This essay will provide examples of inequalities and differences using information from City Road (The Open University, 2014) and the observations I have made which are similar on my street and how they affect society. Class, age, wealth, education, disability and even sexuality are seen as differences among those who lack access to these resources and therefore experience inequalities.
Inequality is when a person is unable to do the same as someone else due to barriers. As seen in Connecting Lives (The Open University, 2014a) the inequalities that Stephen Sweetman (who uses a wheelchair) endures are due to the design of the built environment and due to this I see the physical exclusion this has on his life. One of the main issues on my street is most shop entrances have steps. This makes it inaccessible for people who have a disability and these impact their choices and their access to resources.
The recent location change to our Bus Station which use to be located in the town centre where easy access to the high street and all the shops was quick and virtually obstacle free, now it has been moved outside the high street and to get to the main shops you now have to walk along way and it is harder on the elderly, disabled and families with young children in pushchairs. The new location is a lot smaller but has the same volume of people using the area, currently the pathway is being used as a waiting area bringing disorder and people’s safety is at risk the pathway is crowded and you have to walk in the road to get by. Local councils can help to ensure differences do not develop in to inequalities by clearing rubbish frequently and making sure the streets are clean from things like dog mess, chewing gum and that the street lights are maintained and bollards, signage and road markings are visible.

## Stored rows
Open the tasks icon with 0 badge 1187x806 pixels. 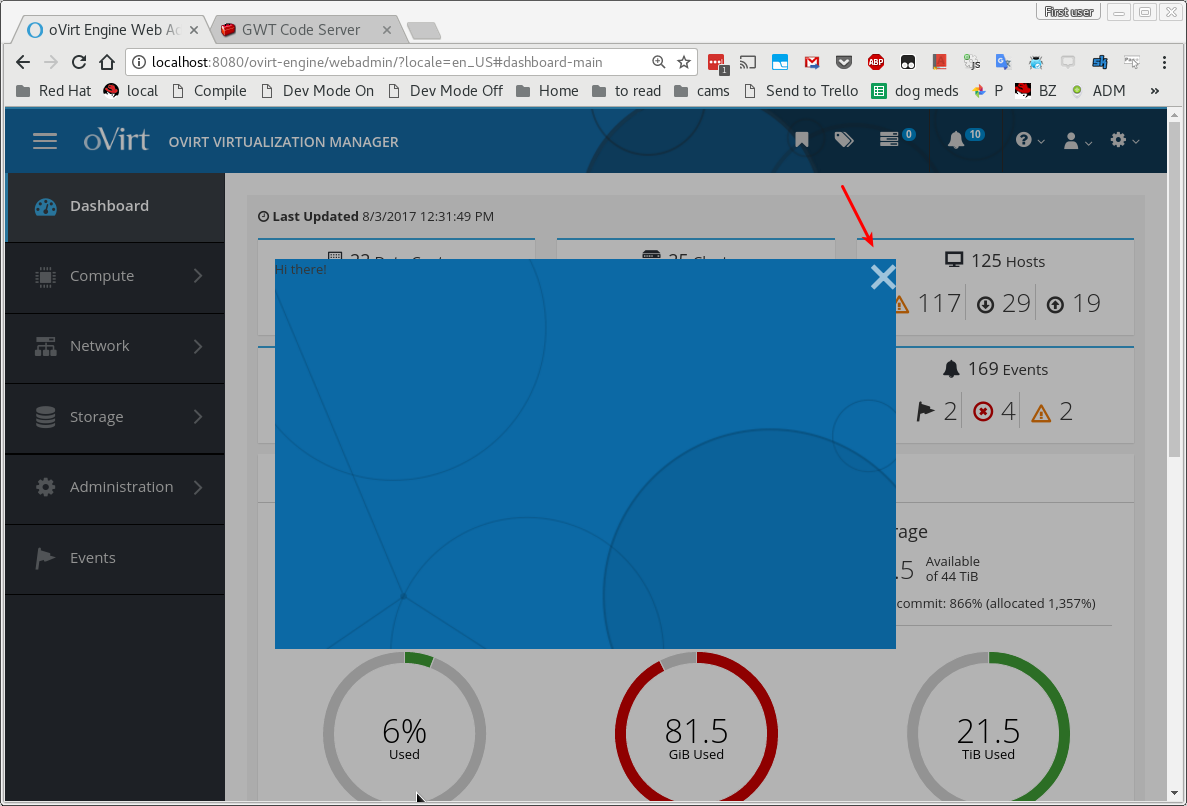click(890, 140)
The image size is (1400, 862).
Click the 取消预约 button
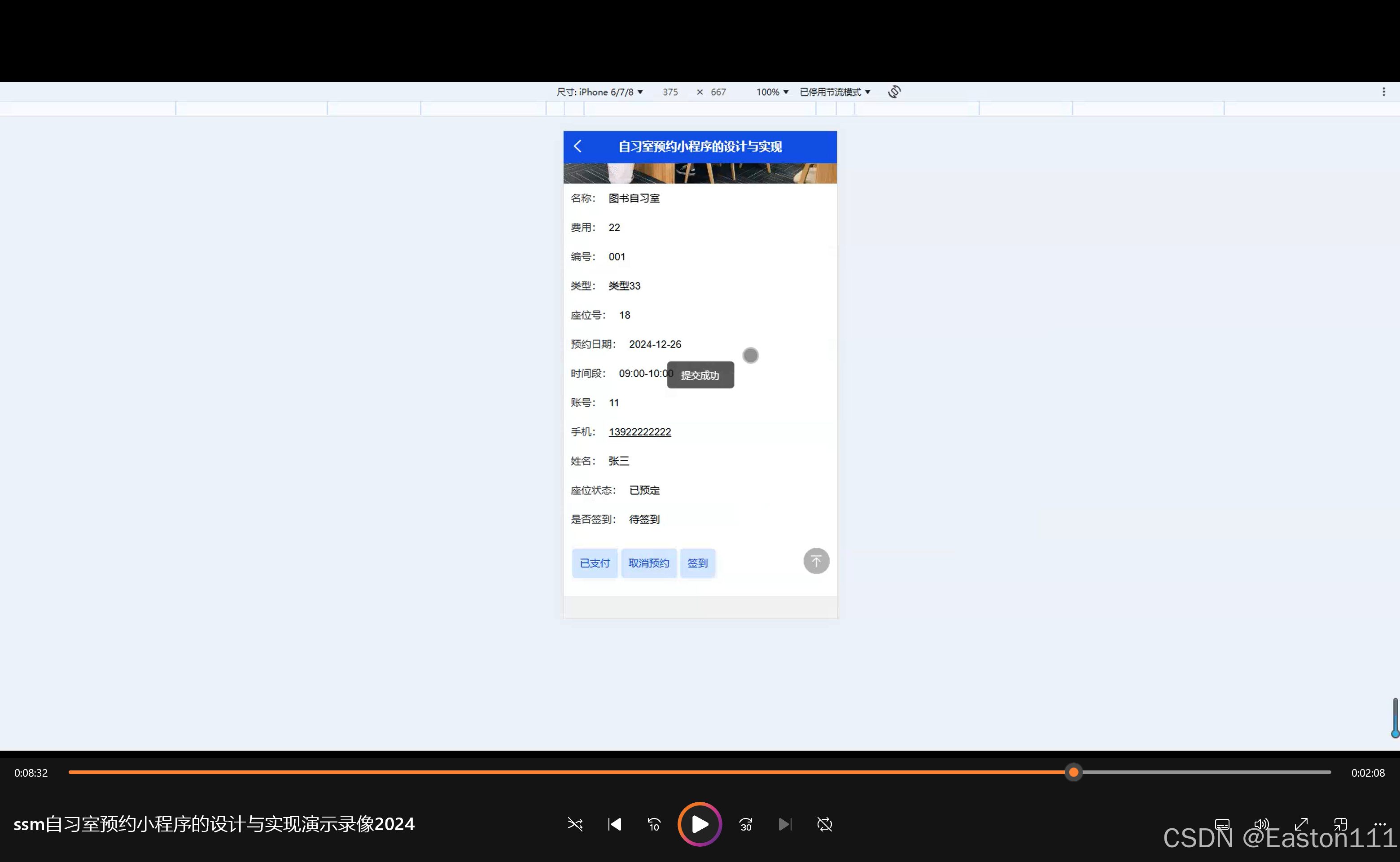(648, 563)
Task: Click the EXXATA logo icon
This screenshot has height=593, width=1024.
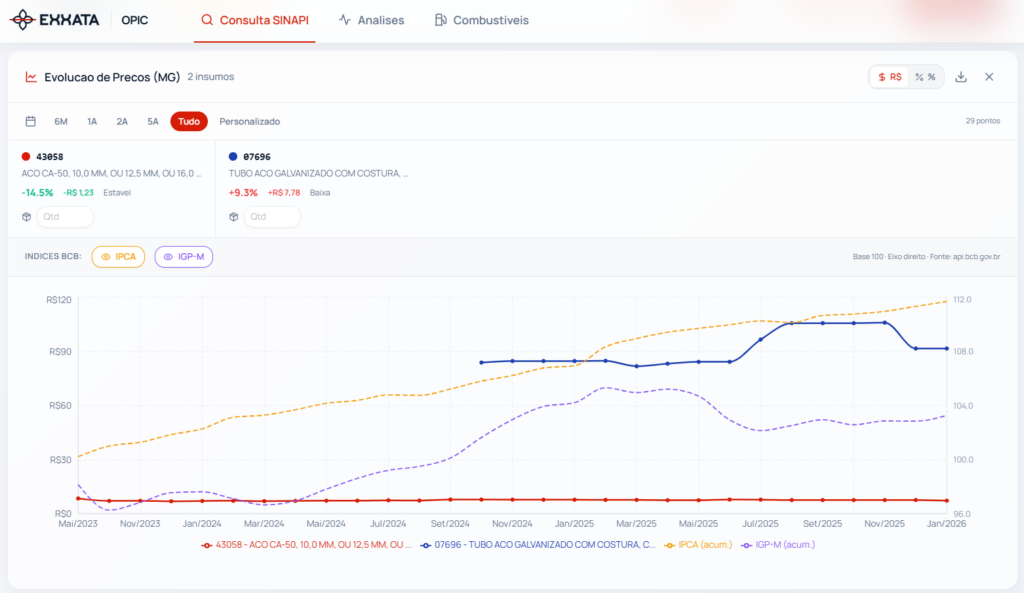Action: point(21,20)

---

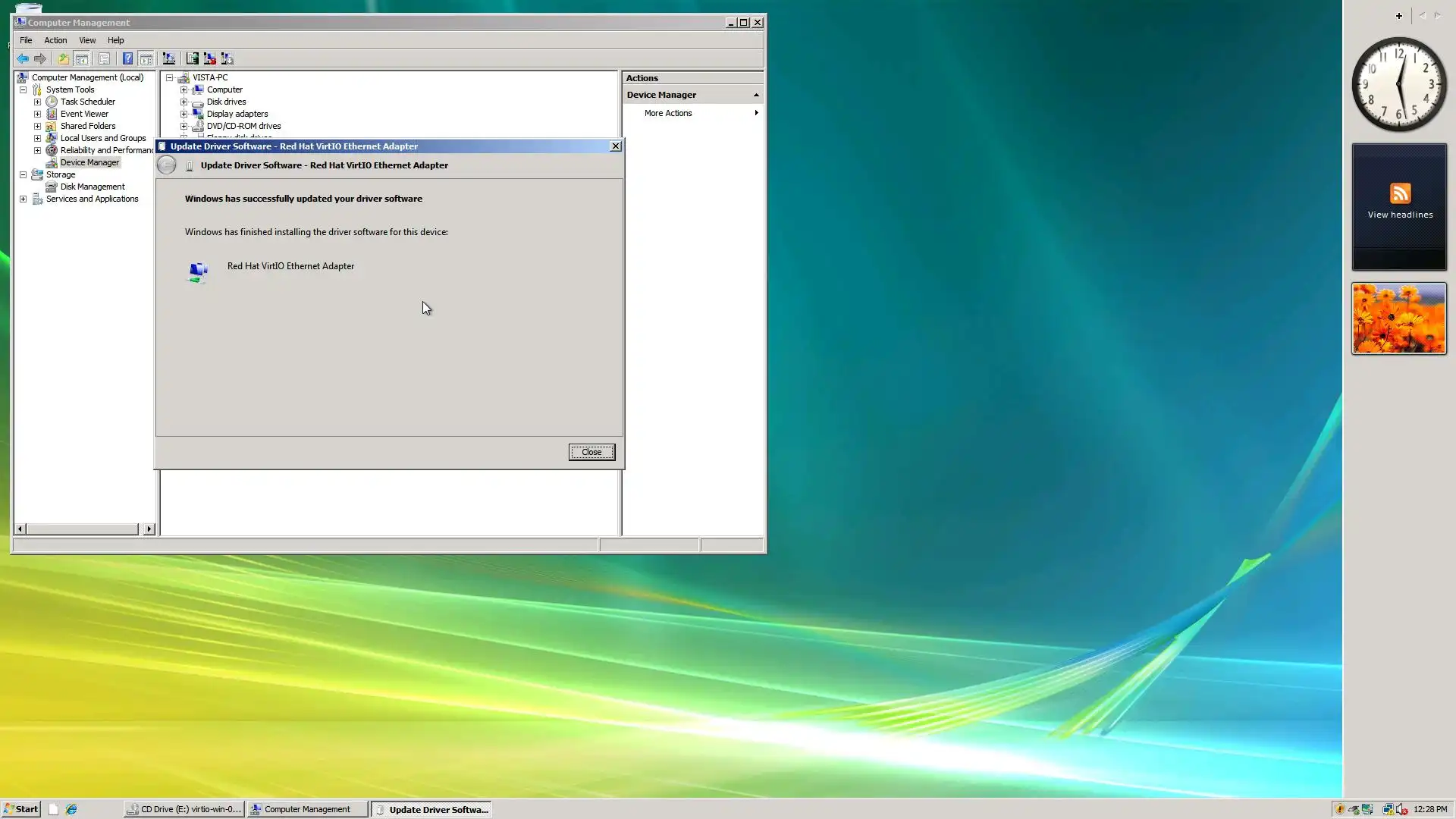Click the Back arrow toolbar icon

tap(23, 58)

## Tasks to complete
[a] Reproduce the passage of the essay on inequalities starting at "This essay will" and ending at "therefore experience inequalities.".
[b] Transcribe the lines of the entries starting at the line that contains "The image size is (1400, 862)." and ending at the line that contains "Action: point(21,20)", with both of those lines included. Omit the pictures.

## Task-by-task solutions
[a]
This essay will provide examples of inequalities and differences using information from City Road (The Open University, 2014) and the observations I have made which are similar on my street and how they affect society. Class, age, wealth, education, disability and even sexuality are seen as differences among those who lack access to these resources and therefore experience inequalities.

[b]
The image size is (1400, 862).
Click the 取消预约 button
(648, 563)
Task: Click the EXXATA logo icon
This screenshot has height=593, width=1024.
Action: point(21,20)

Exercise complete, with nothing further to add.